Tangela Mahone and DeAngela Mann agree that their lives were forever changed by what Scudder and Corriveau did.

Some of the changes were tangible. Their lives were thrown into turmoil when they had to quickly move. They saw their personal trauma dissected and discussed in news coverage and by the local gossip mill. They lived through a criminal trial and then a civil trial, where they were awarded $610,000. Scudder and Corriveau never paid it.

Before that night, Mahone thought of herself as a people person. She thought overt racism was a thing of the past, a relic of her parents’ generation.

That unfettered optimism is something else she lost that night.

“It’s hard not to look at people sideways and wonder what they’re thinking about you,” Mahone said. “But you can’t live like that. You can’t let it consume you.”

Frederick Mahone died in 2016 at 49. Tangela lives near Canton, Ohio, still working as a phlebotomist. DeAngela and Aaron live in Cincinnati, working in IT and food service respectively.

With the benefit of time and distance and a whole lot of prayer, Tangela said the family has moved on from this event. Any act of hate, she said, tells you a lot more about the people responsible than the people it’s aimed at.

“The only time I think about it now, really, is if I hear different hate stuff, like with our current president,” she said. “It brings it back, but I don’t dwell on it.
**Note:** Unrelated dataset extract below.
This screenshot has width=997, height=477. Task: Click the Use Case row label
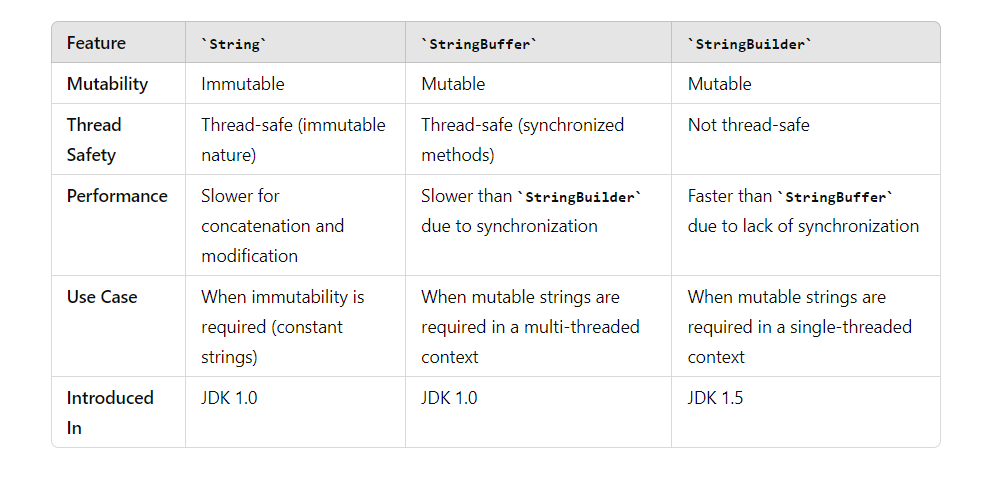click(102, 297)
It’s not me, and it’s not my children.

“I think about it, and then I let it go.”

Perpetrators' Path Still Troubled

Scudder said he has struggled to get a job with a federal hate crime on his record.
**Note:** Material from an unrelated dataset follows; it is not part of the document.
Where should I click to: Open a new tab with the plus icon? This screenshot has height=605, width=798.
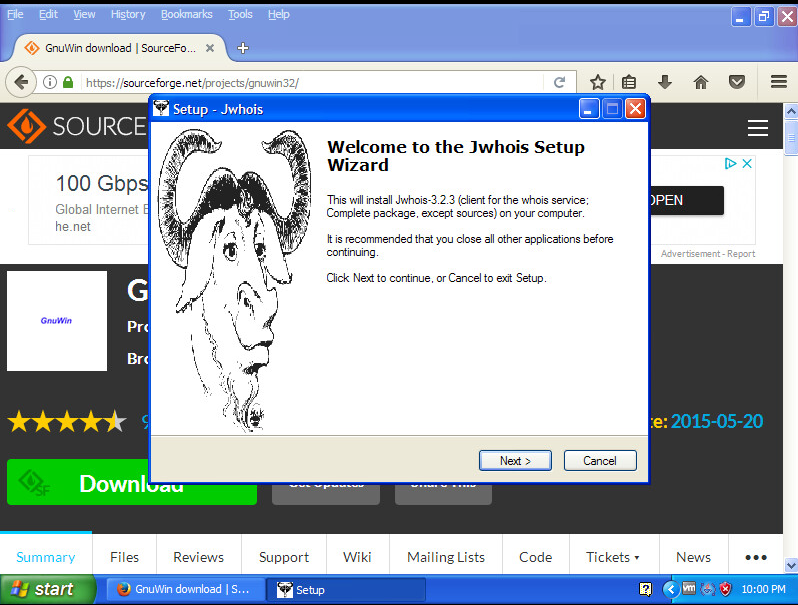point(242,47)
Looking for an easy escape from the bad memories of prison and what he did to end up there, Scudder said, he became addicted to heroin. He said he has buried his mother, who died from complications of her disability, and his two best friends, who died from heroin overdoses.

Public records show that both Scudder and Corriveau have been in trouble with the law in the years since the cross burning.

Both men have been in and out of the Boone County jail with public intoxication charges multiple times over the last few years.

Corriveau has faced charges of flagrant non-support for failure to pay child support.

In 2012, Scudder was found guilty of assault and drug possession.

Scudder’s first stint in prison didn’t set him straight, but it did give him a fear of going back, which is why he took the offer of drug court, rather than incarceration, when he was arrested three years ago.

In September 2017, Scudder sat in the northern Kentucky home he rented from his sister, not far from the mall where he used to hang out. Compared to his mugshots over the years, he looked healthy and happy. He said he’d been clean since drug court and had spent the last few years getting his life right.

Scudder said prison helped him diversify his worldview. Now, he said, he has friends of all different races and backgrounds.

“I’m not racist in the least,” he said. “That’s not me. I love everybody the same, as long as they’re doing that, too.”

While he talked, Scudder was joined by two little girls in nightgowns. His daughters, 4 and 6, are biracial. He points to them as evidence that he's a different person.

He's no longer with his children’s mother, who is Hispanic, but he said the breakup wasn’t connected to her race. Scudder said he had just kicked an old friend out of his house for using a racial slur.

Scudder said he’d tell his kids about the cross burning when they are older, and he hoped, by then, they’d know a different Scudder than the 18-year-old version.

Scudder’s motto, adopted from rehab, is “change your mind and your life will follow.”

Not long after that interview, however, the phone number he had provided was disconnected. He posted a series of Facebook statuses about struggling with his addiction and worrying about losing custody of his kids. According to court documents, he was evicted by his sister. He hasn’t responded to messages since.

In that September interview with KyCIR, Scudder said he grew up poor without much guidance or opportunity. His parents weren’t involved. He fell through the cracks of the education system.

Scudder considered whether any of that was made better by burning a cross in a black family’s yard. He looked back on the 18 years that led to the cross burning, the 13 years since.

He shook his head.

“No,” he said. “It just made everything worse.”